Holographic geometry/real-space entanglement correspondence and metric reconstruction

In holography, the boundary entanglement structure is believed to be encoded in the bulk geometry. In this work, we investigate the precise correspondence between the boundary real-space entanglement and the bulk geometry. By the boundary real-space entanglement, we refer to the conditional mutual information (CMI) for two infinitesimal subsystems separated by a distance $l$, and the corresponding bulk geometry is at a radial position $z_*$, namely the turning point of the entanglement wedge for a boundary region with a length scale $l$. In a generic geometry described by a given coordinate system, $z_*$ can be determined locally by $l$, while the exact expression for $z_*(l)$ depends on the gauge choice, reflecting the inherent nonlocality of this seemingly local correspondence.

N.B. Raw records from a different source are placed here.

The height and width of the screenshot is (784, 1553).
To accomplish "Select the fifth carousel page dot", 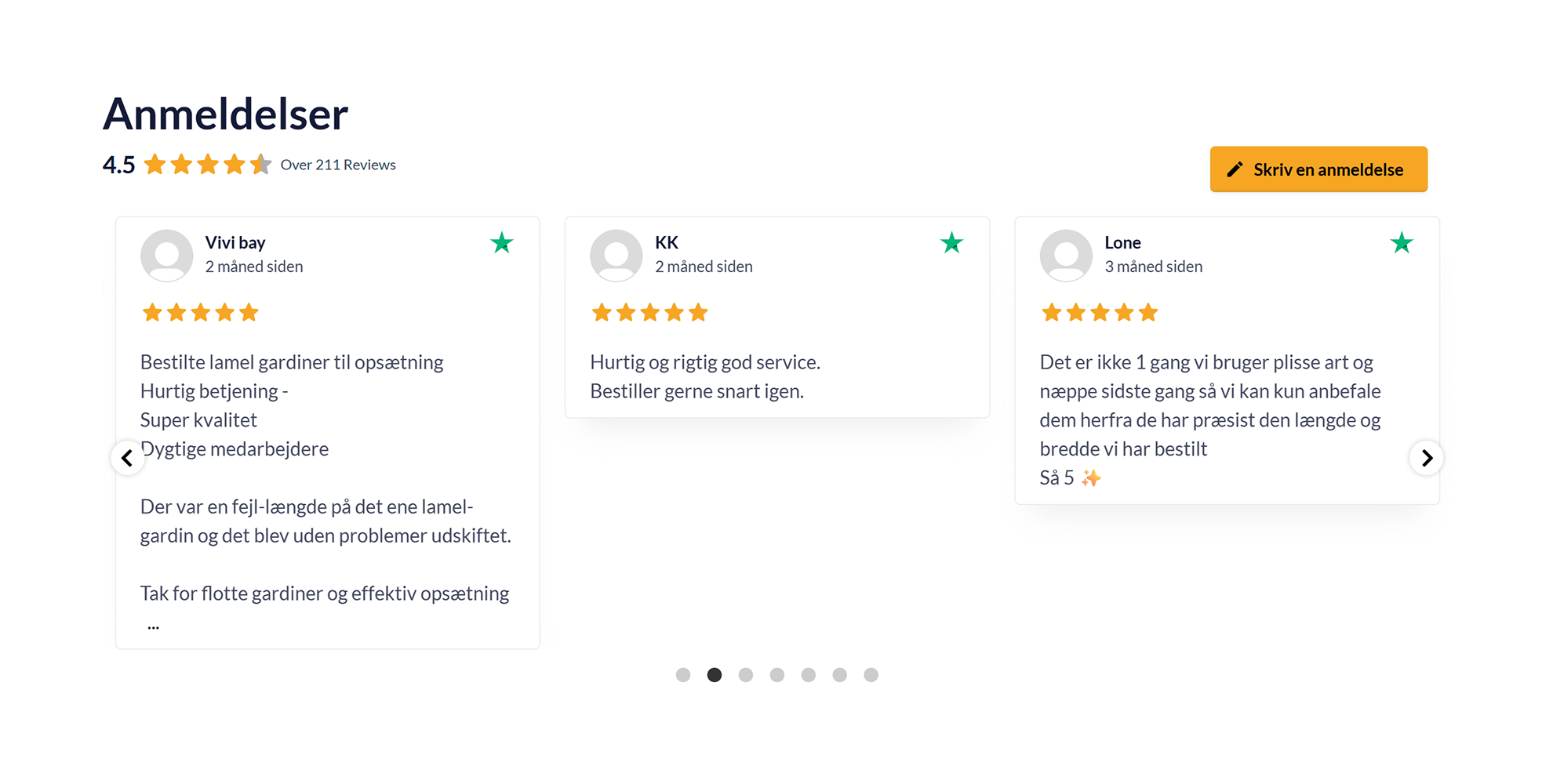I will pyautogui.click(x=809, y=675).
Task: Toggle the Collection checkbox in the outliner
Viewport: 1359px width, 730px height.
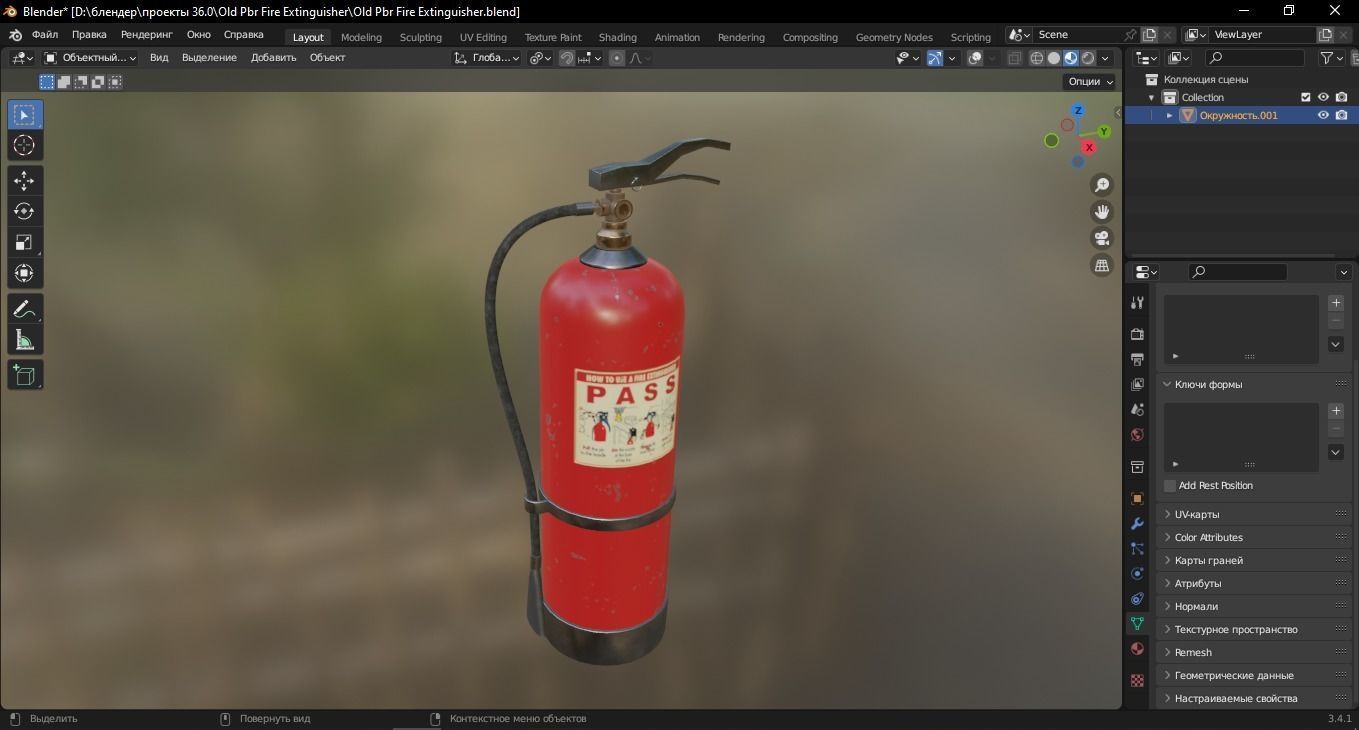Action: (1304, 97)
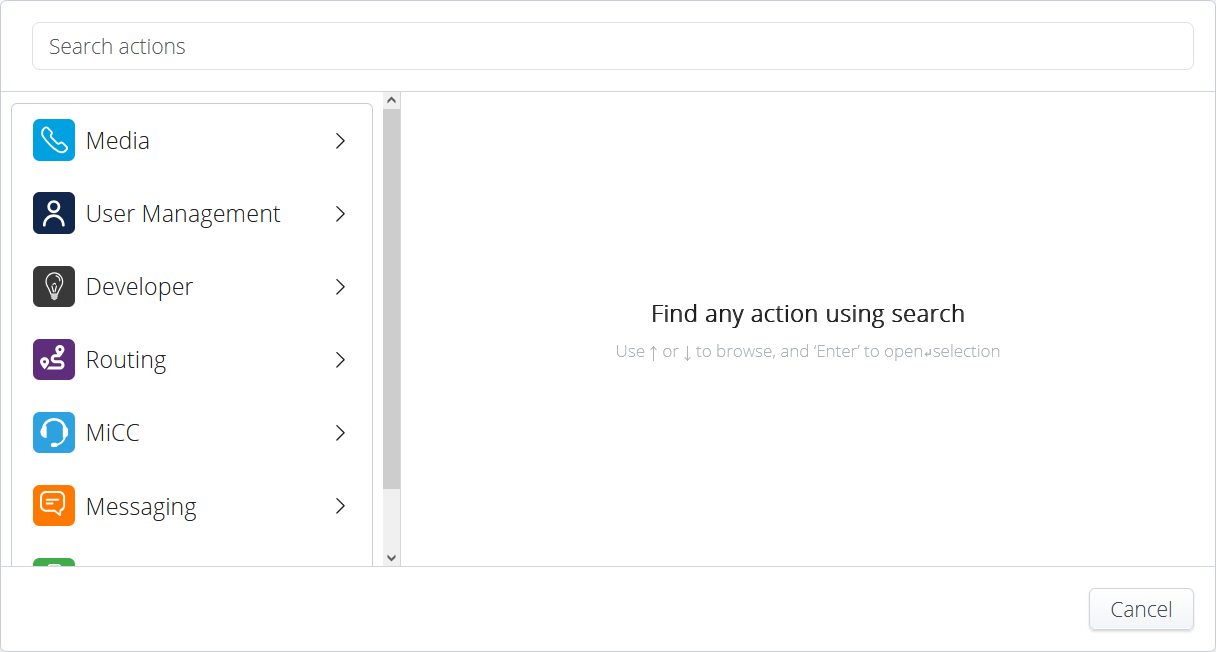Screen dimensions: 1216x652
Task: Expand the Developer category chevron
Action: 340,287
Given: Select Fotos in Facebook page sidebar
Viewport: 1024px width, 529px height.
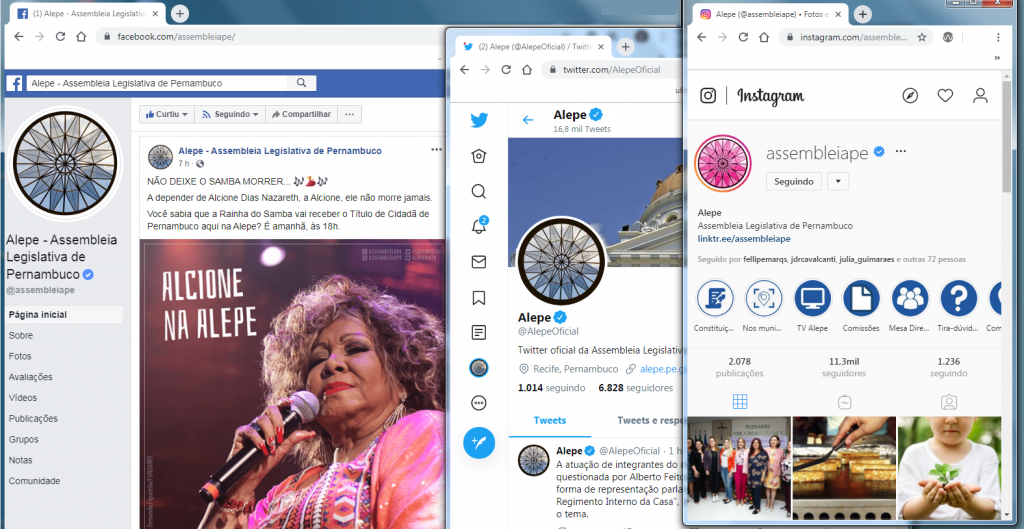Looking at the screenshot, I should point(20,356).

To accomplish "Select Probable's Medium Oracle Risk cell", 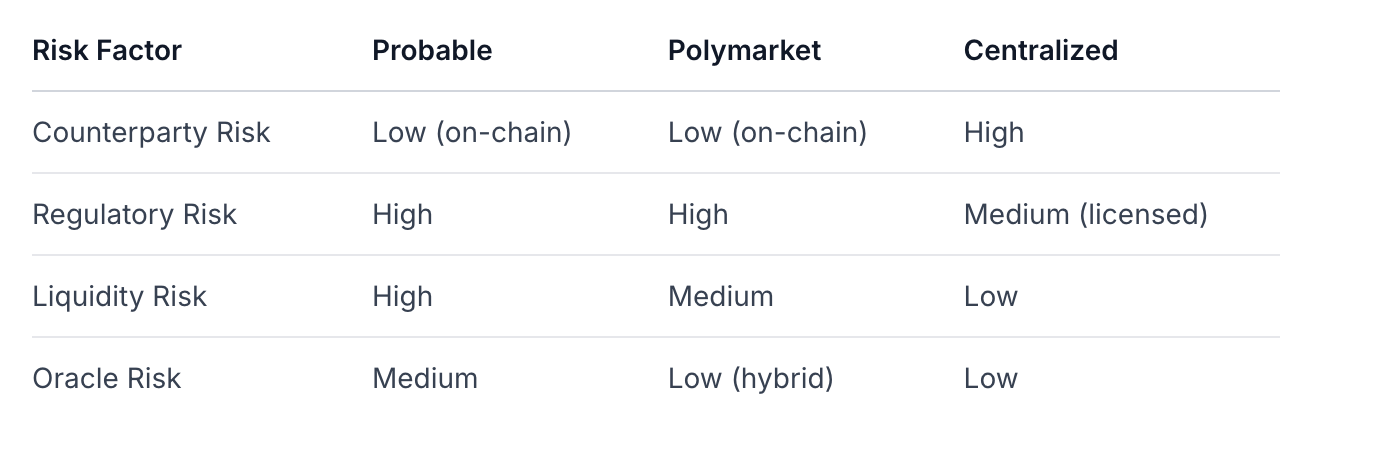I will pyautogui.click(x=425, y=379).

We propose to specify the function $z_*(l)$ as the criterion for a gauge choice, and with the specified gauge function, we verify the exact correspondence between the boundary real-space entanglement and the bulk geometry. Inspired by this correspondence, we propose a new method of bulk metric reconstruction from boundary entanglement data, namely the CMI reconstruction. In this CMI proposal, with the gauge fixed a priori by specifying $z_*(l)$, the bulk metric can be reconstructed from the relation between the bulk geometry and the boundary CMI. The CMI reconstruction method establishes a connection between the differential entropy prescription and Bilson's general algorithm for metric reconstruction.